New York Came Back in the ’90s—Then It Fell Again
Strong GOP leaders delivered safer streets and better schools.
Their successors proved weak or worse.
Sunday’s cover of the New York Post featured a large photo of a drugged out middle-aged man. He’s standing, hunched forward on a city sidewalk in broad daylight. His bare legs and arms are covered in open sores, and a hypodermic needle dangles from one of his biceps. You can’t help but wince.
The photo reminded me of “Gotham: The Fall and Rise of New York,” a documentary film released this year that ought to be required viewing for the city’s political leadership. It features interviews with more than two dozen former City Hall officials, police commissioners and policy analysts who recount the legacy of New York’s six mayors between 1966 and 2013.
“If you don’t really understand that legacy,” says former Manhattan Institute president Lawrence Mone toward the end of the movie, “you’re doomed to watch it fall apart before your very eyes.”
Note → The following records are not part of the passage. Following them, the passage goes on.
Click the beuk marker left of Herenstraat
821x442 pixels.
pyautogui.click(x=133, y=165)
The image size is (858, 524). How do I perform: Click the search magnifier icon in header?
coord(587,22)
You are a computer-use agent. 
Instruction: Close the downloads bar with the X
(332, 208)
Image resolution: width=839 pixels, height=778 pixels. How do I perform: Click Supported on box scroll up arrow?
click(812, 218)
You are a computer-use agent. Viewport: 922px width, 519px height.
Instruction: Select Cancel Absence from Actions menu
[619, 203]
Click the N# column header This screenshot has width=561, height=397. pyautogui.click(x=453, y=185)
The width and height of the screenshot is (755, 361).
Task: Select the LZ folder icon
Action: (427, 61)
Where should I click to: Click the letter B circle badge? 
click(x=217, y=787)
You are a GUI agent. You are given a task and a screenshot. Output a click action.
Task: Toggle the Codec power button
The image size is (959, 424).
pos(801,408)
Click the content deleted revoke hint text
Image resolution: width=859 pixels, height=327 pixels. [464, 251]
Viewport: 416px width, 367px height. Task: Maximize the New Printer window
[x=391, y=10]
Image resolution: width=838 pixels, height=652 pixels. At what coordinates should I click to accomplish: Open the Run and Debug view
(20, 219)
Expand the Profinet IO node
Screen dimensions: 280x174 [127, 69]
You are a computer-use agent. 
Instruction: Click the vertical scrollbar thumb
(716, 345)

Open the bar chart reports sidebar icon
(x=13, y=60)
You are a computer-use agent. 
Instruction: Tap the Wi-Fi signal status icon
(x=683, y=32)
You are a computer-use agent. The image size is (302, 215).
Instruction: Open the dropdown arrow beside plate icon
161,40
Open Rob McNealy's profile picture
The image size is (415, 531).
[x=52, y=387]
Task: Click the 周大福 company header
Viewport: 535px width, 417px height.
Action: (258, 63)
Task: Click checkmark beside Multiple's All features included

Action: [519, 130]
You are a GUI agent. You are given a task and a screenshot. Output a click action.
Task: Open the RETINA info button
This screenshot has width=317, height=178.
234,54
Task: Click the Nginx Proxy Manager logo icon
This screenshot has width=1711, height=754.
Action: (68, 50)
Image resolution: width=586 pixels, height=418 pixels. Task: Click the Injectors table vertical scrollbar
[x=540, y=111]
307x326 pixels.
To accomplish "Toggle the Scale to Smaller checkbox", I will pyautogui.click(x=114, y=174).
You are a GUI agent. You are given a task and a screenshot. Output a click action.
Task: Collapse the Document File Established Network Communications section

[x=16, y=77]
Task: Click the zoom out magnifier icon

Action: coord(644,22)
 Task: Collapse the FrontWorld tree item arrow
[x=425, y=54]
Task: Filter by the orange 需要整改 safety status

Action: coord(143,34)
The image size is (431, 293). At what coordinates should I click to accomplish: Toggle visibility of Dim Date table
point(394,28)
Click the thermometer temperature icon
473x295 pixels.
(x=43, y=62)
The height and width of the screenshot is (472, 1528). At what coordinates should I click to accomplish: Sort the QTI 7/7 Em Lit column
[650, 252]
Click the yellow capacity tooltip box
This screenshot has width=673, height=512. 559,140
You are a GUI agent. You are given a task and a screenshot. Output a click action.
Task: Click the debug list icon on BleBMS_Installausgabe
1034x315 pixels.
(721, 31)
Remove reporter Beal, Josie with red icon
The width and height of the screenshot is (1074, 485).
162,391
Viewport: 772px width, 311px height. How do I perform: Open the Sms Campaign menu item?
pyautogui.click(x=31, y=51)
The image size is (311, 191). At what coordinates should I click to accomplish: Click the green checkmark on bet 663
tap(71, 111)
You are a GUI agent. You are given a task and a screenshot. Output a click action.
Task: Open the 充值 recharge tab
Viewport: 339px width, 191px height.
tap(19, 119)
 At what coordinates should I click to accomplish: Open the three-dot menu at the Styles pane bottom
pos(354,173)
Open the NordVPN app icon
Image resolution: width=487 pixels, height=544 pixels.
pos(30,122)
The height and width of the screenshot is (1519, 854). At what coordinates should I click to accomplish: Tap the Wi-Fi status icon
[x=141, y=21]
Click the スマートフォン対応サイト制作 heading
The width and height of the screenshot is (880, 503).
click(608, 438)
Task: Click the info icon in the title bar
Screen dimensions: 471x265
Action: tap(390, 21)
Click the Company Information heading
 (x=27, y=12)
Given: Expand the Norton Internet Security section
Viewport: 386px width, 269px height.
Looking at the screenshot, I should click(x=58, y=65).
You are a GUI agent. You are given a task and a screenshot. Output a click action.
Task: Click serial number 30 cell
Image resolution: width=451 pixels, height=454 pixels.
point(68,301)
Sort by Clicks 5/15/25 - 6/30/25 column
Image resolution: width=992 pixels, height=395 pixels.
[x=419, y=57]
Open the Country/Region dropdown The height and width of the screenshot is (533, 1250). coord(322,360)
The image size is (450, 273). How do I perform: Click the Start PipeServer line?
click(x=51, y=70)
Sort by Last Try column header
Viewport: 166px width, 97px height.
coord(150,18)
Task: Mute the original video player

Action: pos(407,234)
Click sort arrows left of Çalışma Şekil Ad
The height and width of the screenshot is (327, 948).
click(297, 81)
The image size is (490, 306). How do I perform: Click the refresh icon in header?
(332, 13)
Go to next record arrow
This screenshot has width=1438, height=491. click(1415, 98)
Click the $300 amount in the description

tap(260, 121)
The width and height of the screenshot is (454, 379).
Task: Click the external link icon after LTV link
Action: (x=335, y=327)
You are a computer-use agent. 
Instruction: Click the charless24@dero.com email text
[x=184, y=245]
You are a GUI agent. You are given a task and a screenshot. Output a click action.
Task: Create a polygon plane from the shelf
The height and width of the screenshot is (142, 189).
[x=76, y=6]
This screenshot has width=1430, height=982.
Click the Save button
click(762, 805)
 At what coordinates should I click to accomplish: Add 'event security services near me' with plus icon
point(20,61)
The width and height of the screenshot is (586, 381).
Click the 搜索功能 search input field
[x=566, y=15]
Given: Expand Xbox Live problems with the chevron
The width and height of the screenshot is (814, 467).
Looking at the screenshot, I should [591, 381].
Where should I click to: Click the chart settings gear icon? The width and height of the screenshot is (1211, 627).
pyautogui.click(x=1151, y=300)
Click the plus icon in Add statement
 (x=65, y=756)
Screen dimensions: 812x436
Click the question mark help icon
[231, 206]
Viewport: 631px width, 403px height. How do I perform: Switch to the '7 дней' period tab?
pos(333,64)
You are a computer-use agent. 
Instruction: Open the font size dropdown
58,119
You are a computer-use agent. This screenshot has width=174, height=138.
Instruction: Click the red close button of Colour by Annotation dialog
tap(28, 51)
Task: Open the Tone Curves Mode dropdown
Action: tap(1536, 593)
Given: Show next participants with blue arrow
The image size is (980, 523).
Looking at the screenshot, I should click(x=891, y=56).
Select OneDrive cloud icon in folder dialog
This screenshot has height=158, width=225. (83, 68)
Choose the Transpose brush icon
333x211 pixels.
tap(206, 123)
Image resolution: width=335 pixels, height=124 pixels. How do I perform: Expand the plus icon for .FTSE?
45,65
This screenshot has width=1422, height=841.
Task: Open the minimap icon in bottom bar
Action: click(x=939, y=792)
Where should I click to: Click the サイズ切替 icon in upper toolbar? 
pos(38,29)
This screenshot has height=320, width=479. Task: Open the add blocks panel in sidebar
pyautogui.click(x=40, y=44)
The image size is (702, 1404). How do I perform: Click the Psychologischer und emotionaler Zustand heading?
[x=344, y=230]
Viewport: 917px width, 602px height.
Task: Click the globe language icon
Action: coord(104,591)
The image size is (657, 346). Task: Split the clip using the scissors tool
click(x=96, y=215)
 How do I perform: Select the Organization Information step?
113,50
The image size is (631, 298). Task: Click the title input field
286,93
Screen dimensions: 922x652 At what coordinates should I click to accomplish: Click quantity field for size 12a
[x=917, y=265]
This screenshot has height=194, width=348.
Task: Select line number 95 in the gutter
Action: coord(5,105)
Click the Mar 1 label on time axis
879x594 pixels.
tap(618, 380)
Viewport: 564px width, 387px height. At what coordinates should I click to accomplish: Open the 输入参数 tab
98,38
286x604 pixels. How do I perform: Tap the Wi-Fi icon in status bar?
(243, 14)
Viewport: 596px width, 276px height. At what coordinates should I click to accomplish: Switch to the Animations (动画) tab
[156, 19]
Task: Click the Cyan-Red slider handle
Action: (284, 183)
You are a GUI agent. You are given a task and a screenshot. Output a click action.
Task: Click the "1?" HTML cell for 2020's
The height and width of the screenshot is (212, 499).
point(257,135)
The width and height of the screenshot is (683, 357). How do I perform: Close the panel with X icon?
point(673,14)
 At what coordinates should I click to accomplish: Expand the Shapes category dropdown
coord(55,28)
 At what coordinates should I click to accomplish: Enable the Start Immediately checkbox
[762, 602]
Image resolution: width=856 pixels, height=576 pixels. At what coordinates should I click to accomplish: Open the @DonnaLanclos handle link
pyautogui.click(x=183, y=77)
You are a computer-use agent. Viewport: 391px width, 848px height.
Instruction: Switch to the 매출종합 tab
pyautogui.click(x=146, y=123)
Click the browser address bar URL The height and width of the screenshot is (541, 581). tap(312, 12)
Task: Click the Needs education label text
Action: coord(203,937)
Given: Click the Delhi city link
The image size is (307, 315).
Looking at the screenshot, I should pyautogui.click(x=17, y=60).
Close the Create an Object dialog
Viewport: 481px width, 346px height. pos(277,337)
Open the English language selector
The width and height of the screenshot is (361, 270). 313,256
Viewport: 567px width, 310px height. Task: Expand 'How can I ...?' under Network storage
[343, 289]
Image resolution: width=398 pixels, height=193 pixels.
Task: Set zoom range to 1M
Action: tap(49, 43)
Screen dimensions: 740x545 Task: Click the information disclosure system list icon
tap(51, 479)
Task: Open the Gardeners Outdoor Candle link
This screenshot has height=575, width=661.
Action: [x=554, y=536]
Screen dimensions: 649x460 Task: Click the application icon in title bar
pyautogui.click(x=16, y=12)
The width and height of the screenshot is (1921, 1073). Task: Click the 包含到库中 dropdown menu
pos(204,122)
The city’s most consequential leader during that period was Republican Rudolph Giuliani, and before he hitched a ride on the Donald Trump train to stolen-election oblivion, his two terms as mayor had secured him an honorable place in New York political history. When Mr. Giuliani first won office in 1993, he inherited a city in crisis. Hundreds of thousands of jobs were lost to other cities, welfare dependency was growing, violent crime was at epidemic levels, and public parks had become open drug markets.
Mr. Giuliani’s likeable but feckless immediate predecessor, Democrat David Dinkins, was voted out after one term, but the city had been in decline for decades prior to the Dinkins administration. “Before this day is over,” began a 1965 campaign ad for Republican John Lindsay, “someone will be murdered,” “50,000 drug addicts will need another fix,” and “50 jobs will leave the city.” Lindsay served two terms, and those problems continued to grow worse for the next quarter-century. His police commissioner banned uniformed officers from making narcotics arrests, which infuriated people living in communities with lots of outdoor drug activity. By the time Lindsay left office in 1974, welfare rolls had exploded and the number of murders had nearly tripled.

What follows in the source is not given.